懸崖上耿長生一看,立即對附近幾個人打了一個手勢,這幾個人立即使勁拉繩索,峽谷路面上一根繩索瞬間被拉得筆直,下方騎馬跑在最前面的丘神績的戰馬最先被絆倒,他也被甩了出去。
其后十幾個騎兵也接二連三被絆馬索絆倒,一匹匹戰馬倒在地上發出一聲聲嘶叫聲,懸崖上傳來大量的喊殺聲,而下方丘神績麾下的騎兵們卻是個個哭爹喊娘,被砸傷的人慘嚎不止。
其他騎兵還在繼續往前沖,他們越過了絆馬索,但是又有十幾個騎兵卻一頭栽進了陷阱里,連人帶馬都被陷阱里的尖刺刺穿。
“退,跟我退回山下!”從地上狼狽爬起來的丘神績一看前面有大陷阱擋住了去路,當即想到了后退,現在也只能后退。
殘余的騎兵們頂著不停砸下來的石頭,承受著傷亡跟著丘神績向來的方向飛快退走,但這個時候從懸崖上又射下來無數箭矢,一個個騎兵中箭,有人受傷,有人直接跌落下馬。

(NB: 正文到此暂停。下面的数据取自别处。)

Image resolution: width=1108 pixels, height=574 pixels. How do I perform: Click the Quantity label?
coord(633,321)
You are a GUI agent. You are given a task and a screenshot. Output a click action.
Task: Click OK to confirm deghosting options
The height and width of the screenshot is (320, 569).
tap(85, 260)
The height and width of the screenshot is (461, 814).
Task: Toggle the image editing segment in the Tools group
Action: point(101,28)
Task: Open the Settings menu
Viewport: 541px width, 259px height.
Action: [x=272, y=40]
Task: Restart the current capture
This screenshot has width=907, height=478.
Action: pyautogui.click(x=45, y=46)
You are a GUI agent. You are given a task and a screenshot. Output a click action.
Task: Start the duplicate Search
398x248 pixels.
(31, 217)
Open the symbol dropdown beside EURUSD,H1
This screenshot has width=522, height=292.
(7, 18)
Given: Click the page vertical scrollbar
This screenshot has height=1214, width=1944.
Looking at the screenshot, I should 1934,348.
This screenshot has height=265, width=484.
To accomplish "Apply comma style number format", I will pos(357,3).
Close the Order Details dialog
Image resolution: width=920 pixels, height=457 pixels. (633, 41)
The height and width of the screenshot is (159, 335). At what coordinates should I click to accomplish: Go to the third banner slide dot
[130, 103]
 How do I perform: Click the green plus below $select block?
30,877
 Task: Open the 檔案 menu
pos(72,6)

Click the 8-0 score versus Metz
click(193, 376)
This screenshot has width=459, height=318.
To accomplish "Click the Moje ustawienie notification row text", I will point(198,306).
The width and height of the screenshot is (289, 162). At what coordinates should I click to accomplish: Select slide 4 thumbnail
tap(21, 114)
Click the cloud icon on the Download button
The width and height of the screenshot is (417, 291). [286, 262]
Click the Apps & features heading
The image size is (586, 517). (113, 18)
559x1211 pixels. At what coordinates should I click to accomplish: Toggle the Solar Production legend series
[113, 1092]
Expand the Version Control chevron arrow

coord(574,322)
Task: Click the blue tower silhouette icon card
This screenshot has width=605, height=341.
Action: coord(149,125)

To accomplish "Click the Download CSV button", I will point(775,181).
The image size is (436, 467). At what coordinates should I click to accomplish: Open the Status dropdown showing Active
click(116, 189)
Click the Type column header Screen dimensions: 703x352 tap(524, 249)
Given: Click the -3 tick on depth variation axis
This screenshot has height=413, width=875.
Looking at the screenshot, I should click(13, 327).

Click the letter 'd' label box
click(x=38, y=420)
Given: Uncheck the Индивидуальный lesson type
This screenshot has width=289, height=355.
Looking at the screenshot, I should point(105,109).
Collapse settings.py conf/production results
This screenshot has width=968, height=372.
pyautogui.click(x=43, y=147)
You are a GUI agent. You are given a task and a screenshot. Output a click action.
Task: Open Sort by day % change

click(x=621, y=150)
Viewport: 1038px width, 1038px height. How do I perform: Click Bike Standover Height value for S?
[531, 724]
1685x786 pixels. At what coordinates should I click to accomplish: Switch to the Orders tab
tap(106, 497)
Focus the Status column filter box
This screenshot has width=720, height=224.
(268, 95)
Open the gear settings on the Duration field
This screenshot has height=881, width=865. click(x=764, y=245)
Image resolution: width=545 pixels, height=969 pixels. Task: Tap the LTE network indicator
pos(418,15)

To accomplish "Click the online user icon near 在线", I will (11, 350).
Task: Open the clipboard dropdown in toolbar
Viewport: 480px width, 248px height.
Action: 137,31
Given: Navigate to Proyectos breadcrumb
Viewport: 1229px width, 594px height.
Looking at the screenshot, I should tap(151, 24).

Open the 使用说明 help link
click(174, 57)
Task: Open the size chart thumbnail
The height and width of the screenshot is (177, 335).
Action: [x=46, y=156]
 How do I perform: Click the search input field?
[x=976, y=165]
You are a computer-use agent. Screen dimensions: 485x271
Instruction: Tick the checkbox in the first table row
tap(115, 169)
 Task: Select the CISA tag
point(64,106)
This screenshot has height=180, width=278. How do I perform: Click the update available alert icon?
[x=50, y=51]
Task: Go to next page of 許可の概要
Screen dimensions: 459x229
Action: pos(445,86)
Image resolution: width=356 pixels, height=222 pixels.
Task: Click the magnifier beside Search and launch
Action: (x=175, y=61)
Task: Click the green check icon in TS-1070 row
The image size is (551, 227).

等到丘神績帶著殘存的麾下騎兵撤出了狹長通道并且極其狼狽的順著山道下了山,他經過一番清點,才發現只剩下不到八十人了,而且還有幾乎超過三分之一的人都受了不同程度的傷勢。
“將軍,咱們現在怎么辦?”一個隊正騎馬走過來詢問丘神績。
丘神績灰頭土臉,胸口還插著一支箭矢,不過箭矢只是插在甲片縫隙中刺破了皮膚,倒是問題不大。
“真是晦氣,也不知道這山上盤踞著一些什么山匪,竟敢埋伏官兵,某看他們真是活得不耐煩了,你持我的腰牌速去附近的州縣,命他們出兵來剿滅此處山賊!”
“諾!”隊長拿了丘神績的腰牌打馬向附近的城池趕去。
這隊正騎馬跑出五里遠,一支利箭突然射來,正中他的胸口,隊正在馬背上搖晃幾下跌落下去。
不遠處,一片齊人高的雜草叢里出現了一個騎士,他收了弓,舉手揮了揮,打馬向前走去,在他身后陸續出現了百十來騎,這些人個個身披戰甲,手持長槍,馬腹兩側分別掛著戰刀、弓囊和箭壺。
但這些騎兵走兩里左右,一個斥候從樹上跳下來向領頭的將軍抱拳稟報“將軍,丘神績被打都狼狽逃下山來,他們僅剩不到八十騎,而且有二十多騎受了傷!”
領兵將軍點了點頭,向前揮了揮手“走,咱們去會一會這位丘將軍!”
丘神績帶著剩下的不到八十騎正在山下休息,卻突然聽到了南方傳來了大量的馬蹄聲,等到他們發現時,百十來個騎兵已經距離他們只有兩三里了。
“不可能這么快就把州兵搬來啊,這是哪里的兵馬?”丘神績翻身上馬觀察了一下,他發現這些人馬向這邊飛奔的速度越來越快了,他立刻意識到了不對,當即大叫“不好,來人是敵非友,所有人上馬準備迎戰!”
就在丘神績麾下這些人馬正在上馬準備迎戰時,丘神績扯開嗓門向來人大喊“我乃左金吾衛將軍丘神績,來者何人?”
領兵將軍一邊舉著長槍策馬飛奔,一邊大吼“右金吾衛郎將郭虔瓘奉命來去爾狗命!”
“大膽,我乃左金吾將軍,你一個小小的郎將竟敢帶兵攻打,你想造反嗎?”
“哈哈哈······你這個左金吾衛將軍是假的,爾等謀朝篡位,罪不容誅,郭某奉皇帝之名特來誅殺丘賊,其他人等速速放下兵器可免一死,否則與丘神績一同被視為叛逆誅殺!”
丘神績大怒“無名之輩也敢如此猖狂,看我斬下你的頭顱!”
“來得好!”郭虔瓘大吼一聲,一桿長槍閃電般刺向丘神績,丘神績揮刀猛劈。
“當當當”連續上次交鋒,兩人騎著馬交錯而過,郭虔瓘轉身就是一記回馬槍,“噗嗤”一聲,丘神績的后背被扎了一個血窟窿,搖搖晃晃幾下摔在了地上。